(Instructions for the task) Could you set down the forum post on risky towing setups below in full, word for word?

(Passage given)
>> start

This in an interesting subject and I've seen my share of scary combinations in campgrounds and on the roads. I've found that most people don't want to be told because they've convinced themselves they are fine. The basic attitude is that I haven't had a problem so far so I won't have one in the future. Thankfully most people seem to get by somehow. The others that aren't so lucky are quite surprised when something does go wrong. If someone wants to talk about towing setups I'll give my opinion but people rarely like having a stranger tell them they are not safe. Now I just ignore them and hope I don't encounter them on the road.

One of the things that may contribute to people towing with dubious setups is the RV industry's push to convince people that they can have a smaller fuel efficient SUV and still tow a trailer. I've been surprised to see some of the towing setups shown in Trailer Life in the past year. The 2 that I really noticed were a Honda Pilot and a Ford Edge towing small/lightweight travel trailers. The setups were barely within the tow limits of the vehicles and were definitely not something I would be comfortable with. We have an 07 Pilot and I wouldn't even consider towing our old popup (3,500 lbs) with it let alone a lightweight travel trailer. It might have enough power but it just doesn't feel like it could handle much of a trailer. People new to trailers see these articles and think they can do the same as the experienced magazine testers. Unfortunately they probably don't know all of the issues involved and head out oblivious to how little margin for error they really have. But like I noted earlier most get away with it and are therefore convinced that they won't have a probem since they haven't had one yet. That's a dangerous way to approach safety but one that is all too common.

>> end

(Data extract)
>> start

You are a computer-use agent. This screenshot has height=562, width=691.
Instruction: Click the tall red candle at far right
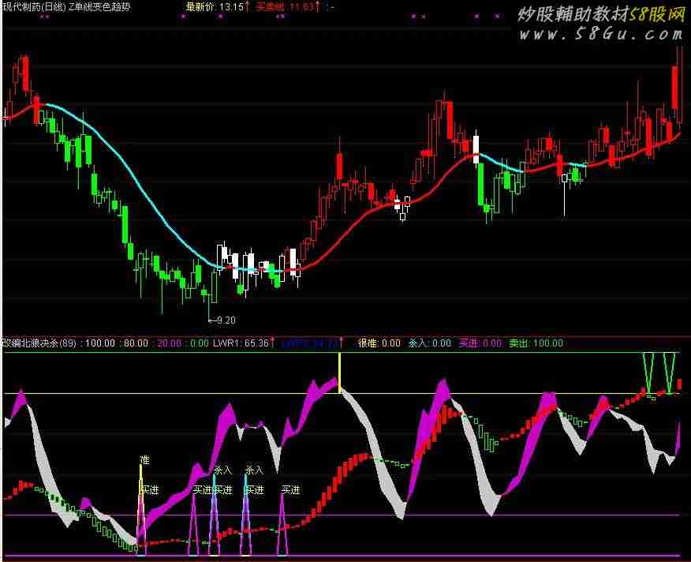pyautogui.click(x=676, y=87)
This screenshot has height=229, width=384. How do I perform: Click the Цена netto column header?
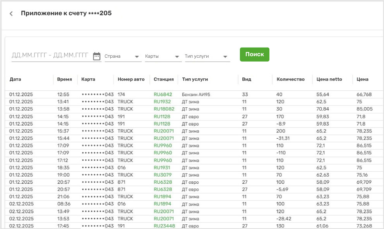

>> end

(Output of the task)
This in an interesting subject and I've seen my share of scary combinations in campgrounds and on the roads. I've found that most people don't want to be told because they've convinced themselves they are fine. The basic attitude is that I haven't had a problem so far so I won't have one in the future. Thankfully most people seem to get by somehow. The others that aren't so lucky are quite surprised when something does go wrong. If someone wants to talk about towing setups I'll give my opinion but people rarely like having a stranger tell them they are not safe. Now I just ignore them and hope I don't encounter them on the road.

One of the things that may contribute to people towing with dubious setups is the RV industry's push to convince people that they can have a smaller fuel efficient SUV and still tow a trailer. I've been surprised to see some of the towing setups shown in Trailer Life in the past year. The 2 that I really noticed were a Honda Pilot and a Ford Edge towing small/lightweight travel trailers. The setups were barely within the tow limits of the vehicles and were definitely not something I would be comfortable with. We have an 07 Pilot and I wouldn't even consider towing our old popup (3,500 lbs) with it let alone a lightweight travel trailer. It might have enough power but it just doesn't feel like it could handle much of a trailer. People new to trailers see these articles and think they can do the same as the experienced magazine testers. Unfortunately they probably don't know all of the issues involved and head out oblivious to how little margin for error they really have. But like I noted earlier most get away with it and are therefore convinced that they won't have a probem since they haven't had one yet. That's a dangerous way to approach safety but one that is all too common.